The facts don’t match Cleland’s rhetoric.
In reality, the state of Tennessee found in their report on the matter in 2007 that Tennessee’s pole attachment fees are “not necessarily out of line with those in other states.”²
In fact, some of the state’s telecom companies seemed to agree:
- EMBARQ (now CenturyLink) provided data on fees received from other service providers in Tennessee, Virginia, South and North Carolina. In these data, Tennessee’s rates ($36.02 – $47.41) are similar to those in North Carolina ($23.12-$52.85) and Virginia ($28.94 – $35.77). Rates were lower in South Carolina.
- Cable operators, who have less infrastructure on poles than telephone and electric utilities, paid even less. Time Warner Cable provided mean rates per state showing Tennessee ($7.70) in the middle of the pack compared to Florida ($9.83) and North Carolina ($4.86 – $13.64).

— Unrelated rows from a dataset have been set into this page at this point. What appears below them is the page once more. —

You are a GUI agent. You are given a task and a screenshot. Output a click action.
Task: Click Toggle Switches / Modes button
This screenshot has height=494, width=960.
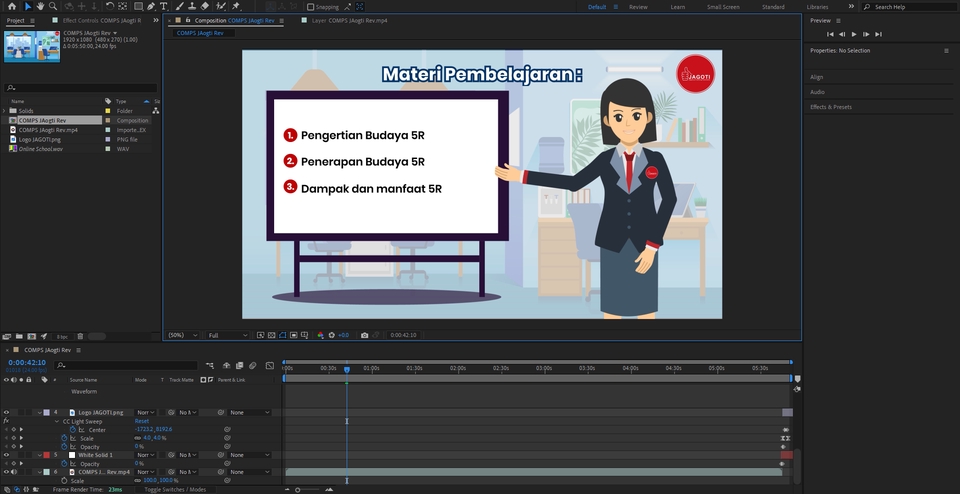[x=175, y=490]
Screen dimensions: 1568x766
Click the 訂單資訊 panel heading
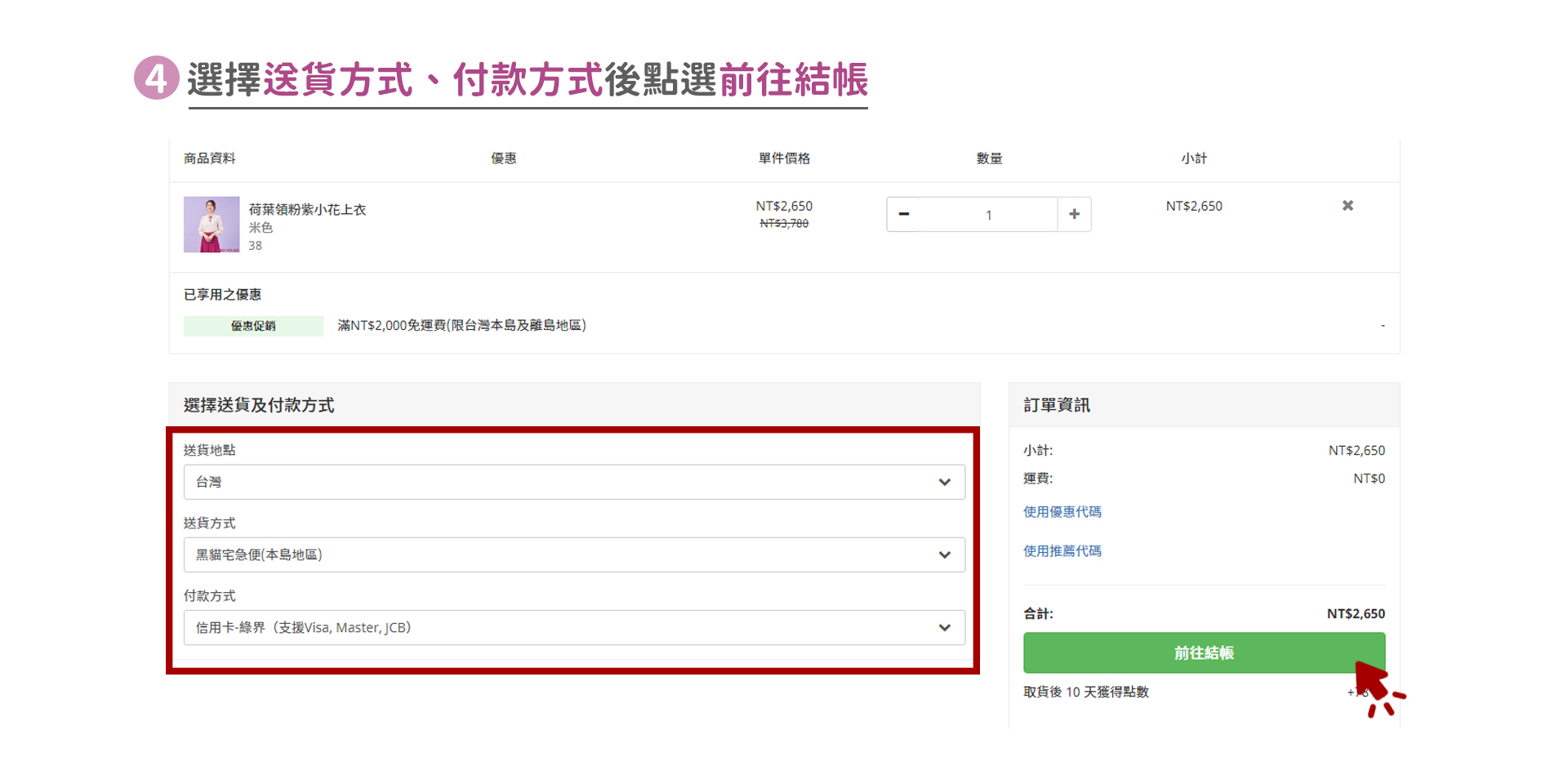tap(1057, 405)
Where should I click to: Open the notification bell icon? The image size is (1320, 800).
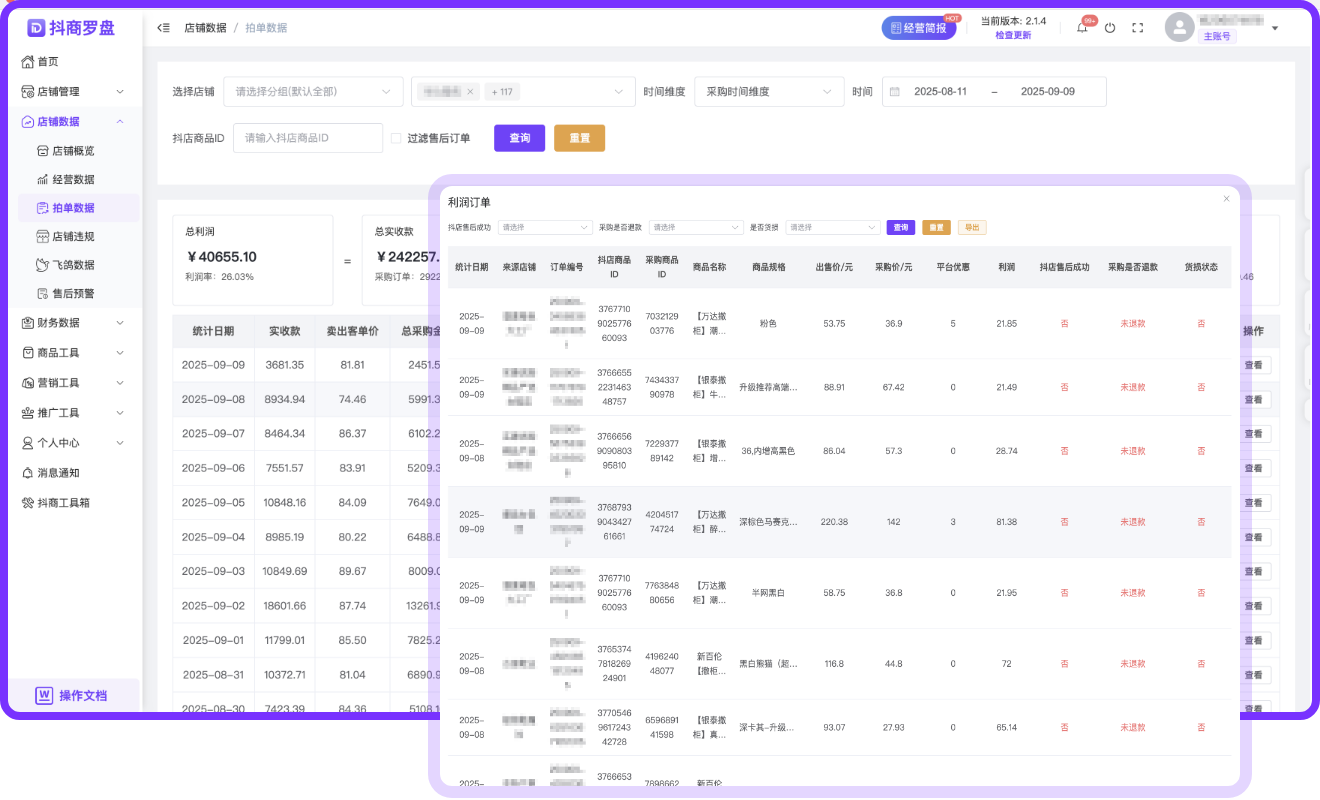pyautogui.click(x=1082, y=28)
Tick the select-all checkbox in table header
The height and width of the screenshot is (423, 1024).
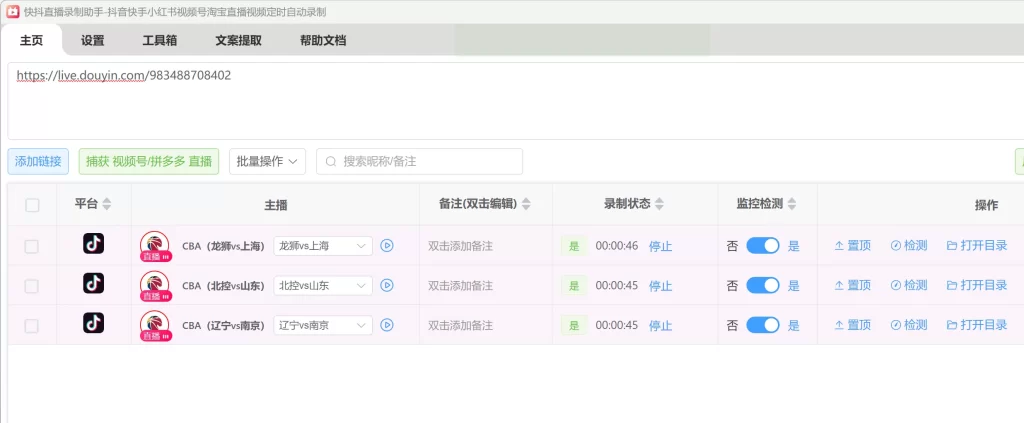click(32, 205)
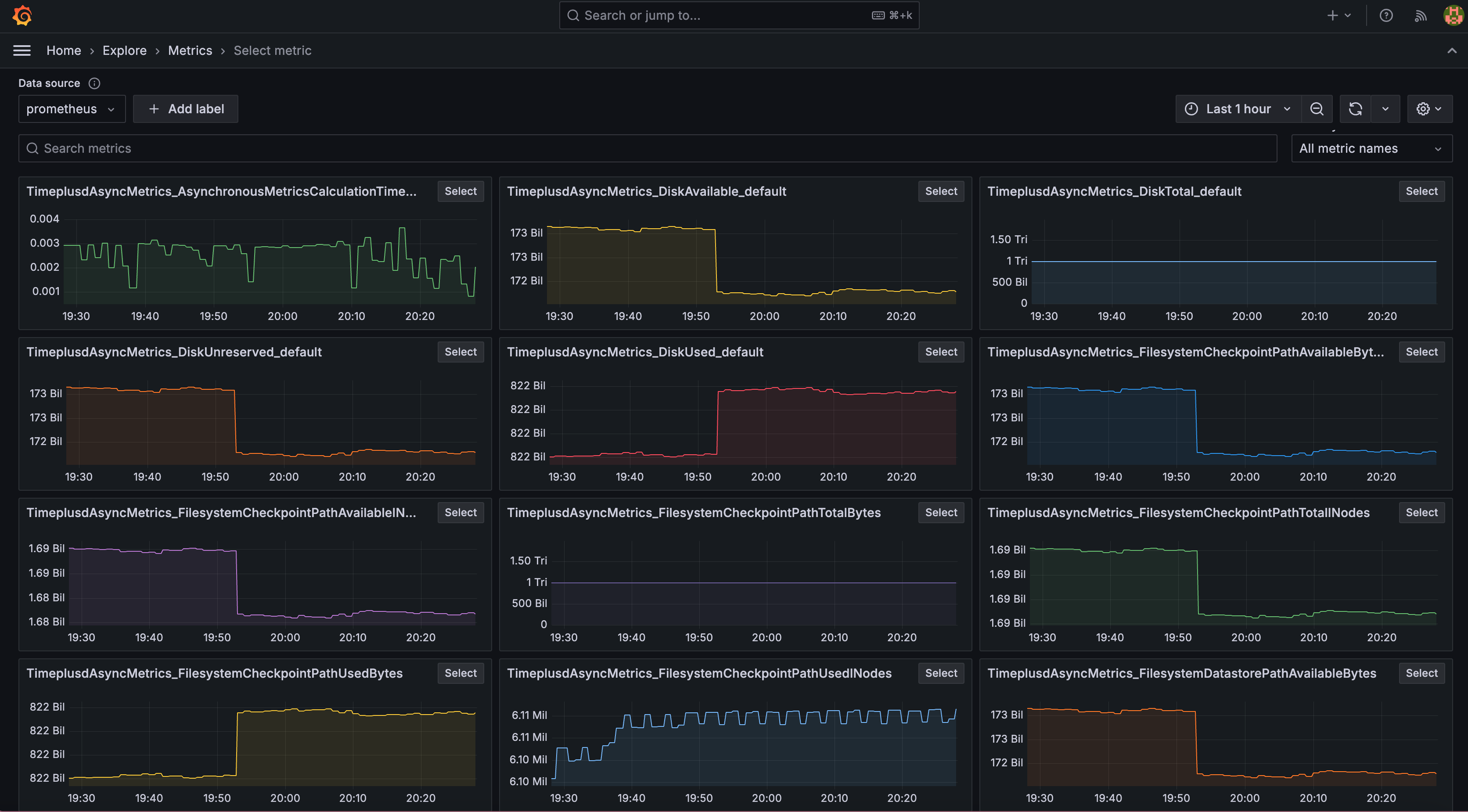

In addition to his role as policy counsel, Cleland also happens to be co-chair of the Telecommunications and Information Technology Task Force of the American Legislative Exchange Council (ALEC). Members of that committee include Comcast and AT&T — Tennessee’s largest telecom companies, both competing with municipal telecommunications providers like EPB.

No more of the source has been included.